Shutter Island (Cinema Review)

review by: Graham Buchan
This thriller offers a heady mix of mental illness, war crimes, incarceration, grief, loss of identity and disgusting weather. In other words, a lot which is awful about being human. It is a movie which impresses by sheer style and the conviction of its story-telling.
It is 1954. Terry Daniels (Leonardo DiCaprio) is a US Marshall who arrives with his sidekick Chuck Aule (Mark Ruffalo) on a windswept prison fortress island in Massachusetts Bay which houses the country’s most secure mental institution. They are there to look for Rachel Solando, a murderess who has vanished from her cell. Their attempts at detective work are seemingly thwarted by the institution’s hierarchy (Ben Kingsley and Max von Sydow), and they are stranded by the increasingly ferocious weather. But Teddy has his own problems, chiefly the death of his wife two years earlier and his memories of being at the liberation of the Dachau death camp. The plot springs one surprise after another to great unsettling effect, and finally arrives at a state where no-one is quite what they seem and all our assumptions have been undercut. As one key character explains, once you have been designated insane, all protestations to the contrary merely reinforce the diagnosis.

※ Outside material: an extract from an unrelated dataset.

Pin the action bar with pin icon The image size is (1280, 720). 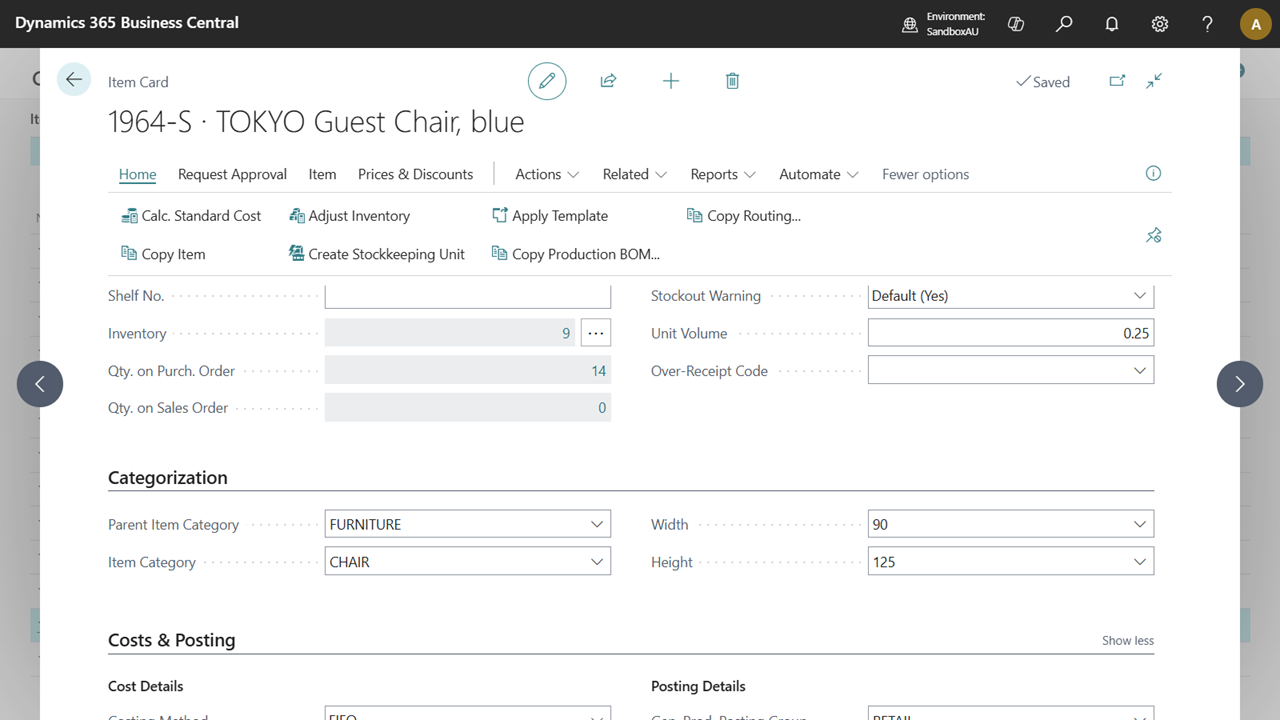(1153, 235)
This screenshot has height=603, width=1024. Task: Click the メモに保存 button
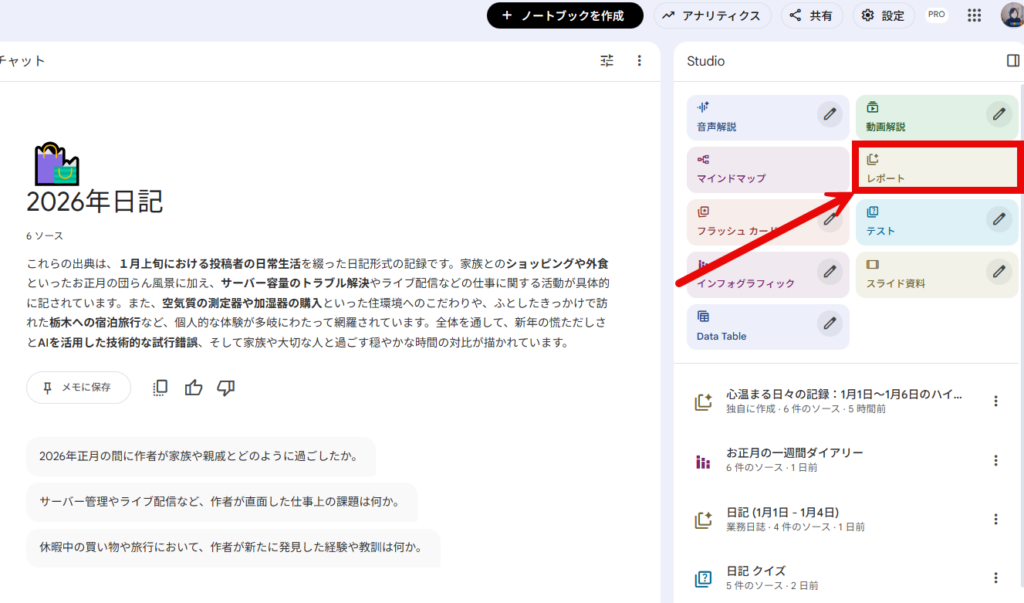click(x=78, y=387)
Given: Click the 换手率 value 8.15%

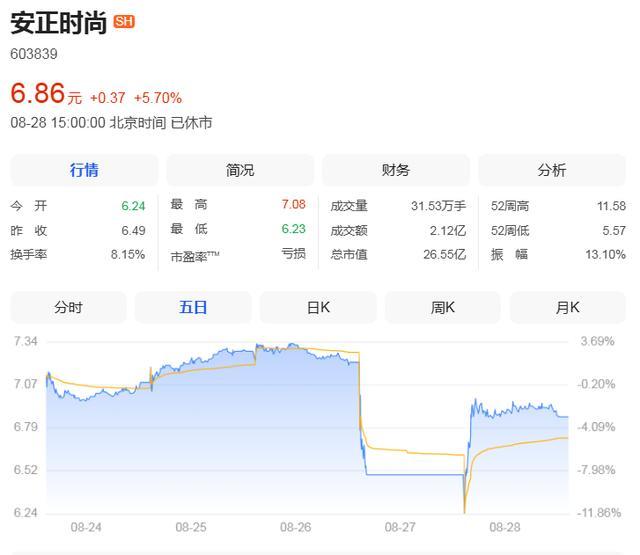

Scorsese, the great stylist, handles this material by revisiting movie genres of the past, notably noir films of the forties and Hitchcock thrillers, and pulls it all together to make a film which as much comments on his love of cinema as tells a story. The performances and dialogue are all that little bit heightened, production design well over the top, and shot selection and camera movement immensely purposeful. The music track assembled by Robbie Robertson uses excerpts from some of the twentieth century’s great avant-garde masters.
Not to everybody’s taste, therefore, and some will always prefer Scorsese in his comfort zone of contemporary gangland. However this somewhat curious addition to his oeuvre resonates long in the mind.